Мурнау, как подчеркивает Балаж, уже в своей картине "Призрак" попытался показать "затопленную сном реальность": в хаосе предметов начинает вращаться поверхность стола, улицы невероятно стремительно, в каком-то фантастическом вихре проносятся мимо, ступени лестниц поднимаются и опускаются под ногами, которые, несмотря на свою неподвижность, кажутся оторванными от земли.
В некоторых эпизодах фильма, никак не связанных со сном, тоже встречаются следы некоего развитого экспрессионизма. Чтобы современный ему зритель, привыкший к экзальтированности экстатического театра, смог прочувствовать отчаяние главного героя, Мурнау на мгновение показывает его готовым к бегству, с украденной ливреей под мышкой, накренившимся в сторону, словно корабль, идущий ко дну. Его трагически-патетический силуэт простирается по диагонали на весь экран. Он показан на фоне той стены, мимо которой он каждый день шел с высоко поднятой головой и самодовольным видом человека в парадной униформе.
Экспрессионисты прежде уже использовали красноречивые искривленные позы, чтобы подчеркнуть экзальтированный динамизм, присущий резким движениям персонажей. Так, например, Вине показывает дьявольского доктора Калигари, восторженно читающего книгу, которая раскрывает ему тайну гипноза. Благодаря необычному ракурсу гигантская фигура Калигари по диагонали пересекает весь экран. Он застывает в такого рода пароксизме, который мы неоднократно наблюдали в постановках Карла Хайнца Мартина, Юргена Фелинга126, Пискатора127. Схожим образом показан и Носферату, сильно откинувшийся назад в последнюю секунду своей жизни. И точно так же отклоняется назад главный герой "Новогодней ночи", когда силой пытается оторвать мать от печи.

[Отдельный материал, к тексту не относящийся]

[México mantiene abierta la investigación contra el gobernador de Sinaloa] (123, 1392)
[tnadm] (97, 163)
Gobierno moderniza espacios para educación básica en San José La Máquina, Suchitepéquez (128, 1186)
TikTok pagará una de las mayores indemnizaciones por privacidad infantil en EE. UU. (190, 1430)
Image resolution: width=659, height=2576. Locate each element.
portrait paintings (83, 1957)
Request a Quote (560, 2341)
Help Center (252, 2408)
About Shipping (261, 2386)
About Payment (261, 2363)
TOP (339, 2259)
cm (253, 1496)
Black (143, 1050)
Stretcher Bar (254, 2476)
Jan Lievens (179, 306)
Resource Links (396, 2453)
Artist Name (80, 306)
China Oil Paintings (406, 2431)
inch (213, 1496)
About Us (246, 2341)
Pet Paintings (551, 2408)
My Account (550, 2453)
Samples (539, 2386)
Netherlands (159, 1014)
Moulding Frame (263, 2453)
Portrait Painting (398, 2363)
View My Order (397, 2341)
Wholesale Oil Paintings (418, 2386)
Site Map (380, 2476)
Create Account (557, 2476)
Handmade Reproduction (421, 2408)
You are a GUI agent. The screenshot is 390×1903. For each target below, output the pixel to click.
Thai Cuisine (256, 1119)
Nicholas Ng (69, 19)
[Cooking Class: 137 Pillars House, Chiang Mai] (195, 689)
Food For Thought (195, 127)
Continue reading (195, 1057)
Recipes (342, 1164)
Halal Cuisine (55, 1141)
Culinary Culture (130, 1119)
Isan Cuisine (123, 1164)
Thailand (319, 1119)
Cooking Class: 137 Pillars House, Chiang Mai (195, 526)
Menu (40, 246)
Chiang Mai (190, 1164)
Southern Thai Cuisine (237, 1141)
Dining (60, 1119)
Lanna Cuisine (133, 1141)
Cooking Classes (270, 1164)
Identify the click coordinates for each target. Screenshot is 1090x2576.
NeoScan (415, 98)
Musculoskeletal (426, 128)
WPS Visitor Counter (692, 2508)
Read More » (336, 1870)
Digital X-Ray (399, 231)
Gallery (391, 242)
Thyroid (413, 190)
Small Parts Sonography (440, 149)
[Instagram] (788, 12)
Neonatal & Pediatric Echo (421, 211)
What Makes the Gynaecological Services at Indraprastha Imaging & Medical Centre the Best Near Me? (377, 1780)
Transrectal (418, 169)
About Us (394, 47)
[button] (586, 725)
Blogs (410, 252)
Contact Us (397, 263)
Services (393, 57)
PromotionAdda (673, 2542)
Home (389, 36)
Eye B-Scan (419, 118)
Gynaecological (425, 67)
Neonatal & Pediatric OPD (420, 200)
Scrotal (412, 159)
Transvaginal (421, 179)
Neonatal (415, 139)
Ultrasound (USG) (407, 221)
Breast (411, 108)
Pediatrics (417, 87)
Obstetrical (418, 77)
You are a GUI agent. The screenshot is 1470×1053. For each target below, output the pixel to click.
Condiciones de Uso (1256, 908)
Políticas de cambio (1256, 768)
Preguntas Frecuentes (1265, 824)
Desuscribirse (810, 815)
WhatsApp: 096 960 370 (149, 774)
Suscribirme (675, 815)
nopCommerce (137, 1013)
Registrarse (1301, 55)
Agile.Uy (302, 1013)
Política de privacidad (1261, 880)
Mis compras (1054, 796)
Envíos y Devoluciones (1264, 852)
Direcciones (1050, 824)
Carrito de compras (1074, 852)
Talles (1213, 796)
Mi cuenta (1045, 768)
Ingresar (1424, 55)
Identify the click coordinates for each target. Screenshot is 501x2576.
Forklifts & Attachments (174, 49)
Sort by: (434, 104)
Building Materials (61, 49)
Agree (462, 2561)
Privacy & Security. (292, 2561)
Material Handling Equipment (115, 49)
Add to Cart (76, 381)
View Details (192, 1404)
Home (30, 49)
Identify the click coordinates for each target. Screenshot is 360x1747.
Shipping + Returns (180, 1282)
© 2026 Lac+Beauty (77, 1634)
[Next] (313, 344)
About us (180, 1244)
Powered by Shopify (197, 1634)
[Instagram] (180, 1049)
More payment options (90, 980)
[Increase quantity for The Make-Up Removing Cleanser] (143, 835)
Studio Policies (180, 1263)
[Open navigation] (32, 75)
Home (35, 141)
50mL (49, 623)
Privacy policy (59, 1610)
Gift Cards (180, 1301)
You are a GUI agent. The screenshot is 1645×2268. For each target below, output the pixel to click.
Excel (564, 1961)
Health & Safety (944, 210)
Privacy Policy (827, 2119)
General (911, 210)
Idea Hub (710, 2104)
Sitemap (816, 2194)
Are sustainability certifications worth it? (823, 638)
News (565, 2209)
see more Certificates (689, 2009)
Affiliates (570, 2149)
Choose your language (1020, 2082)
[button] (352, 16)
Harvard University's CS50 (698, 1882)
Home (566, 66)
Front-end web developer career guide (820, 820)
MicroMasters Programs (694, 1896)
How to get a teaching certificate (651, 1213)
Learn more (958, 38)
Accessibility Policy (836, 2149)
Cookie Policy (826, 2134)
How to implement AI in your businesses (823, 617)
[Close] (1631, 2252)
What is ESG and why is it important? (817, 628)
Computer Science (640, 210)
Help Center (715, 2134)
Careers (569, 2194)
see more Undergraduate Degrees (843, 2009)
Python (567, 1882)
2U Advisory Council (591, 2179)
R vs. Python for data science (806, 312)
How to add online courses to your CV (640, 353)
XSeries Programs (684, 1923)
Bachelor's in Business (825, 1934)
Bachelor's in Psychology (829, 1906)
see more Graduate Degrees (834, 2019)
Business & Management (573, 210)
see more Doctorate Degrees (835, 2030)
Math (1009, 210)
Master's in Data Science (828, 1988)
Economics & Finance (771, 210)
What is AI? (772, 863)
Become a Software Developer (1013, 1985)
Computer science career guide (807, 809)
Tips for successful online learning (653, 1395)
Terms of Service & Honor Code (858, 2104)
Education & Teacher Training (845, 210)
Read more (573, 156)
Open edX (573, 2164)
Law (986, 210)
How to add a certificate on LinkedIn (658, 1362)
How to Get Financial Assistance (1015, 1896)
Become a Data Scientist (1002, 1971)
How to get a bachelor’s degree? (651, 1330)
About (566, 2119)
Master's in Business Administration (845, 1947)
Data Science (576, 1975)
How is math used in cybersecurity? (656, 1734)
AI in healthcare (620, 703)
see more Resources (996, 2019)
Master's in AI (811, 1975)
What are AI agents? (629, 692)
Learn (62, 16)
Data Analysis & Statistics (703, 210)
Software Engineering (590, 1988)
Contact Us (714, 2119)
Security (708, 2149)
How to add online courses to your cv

Съемка по диагонали, полагает Ханс Рихтер, усиливает напряжение. Рудольф Курц также понимал, что наклонная линия вызывает другие ощущения, нежели прямая.
К экспрессионизму восходит и гомерический хохот гигантских открытых ртов, огромных распахнутых черных глоток, словно застывших в дьявольской гримасе. Кажется, что этот хохот, словно водоворот, заглатывает задний двор гостиницы.
Сегодня Мурнау ставят в упрек замедленный ритм, нединамичное развитие сюжета в "Последнем человеке". Но все дело в том, что он любуется каждой деталью, и преувеличенной обстоятельность, с которой он изучает каждую новую черту в выражении лица своего героя, отнюдь не связана с натуралистичной актерской игрой или с желанием Яннингса покрасоваться в свете рамп. Скорее, в преувеличенном внимании к деталям виновата сама атмосфера каммершпиля. Именно она требует пауз и цезур. И как бы парадоксально это ни звучало, именно освобожденная камера дает повод для такого медленного разыгрывания сцен. Ведь, с одной стороны, она придает освобожденному от межкадровых титров действию большую подвижность, оптическую плавность, но, с другой стороны, позволяет более основательно изучить людей и предметы. Кроме того определенной ритмической заторможенности, статики требует сам жанр фильма — небольшая зарисовка на тему человеческого тщеславия.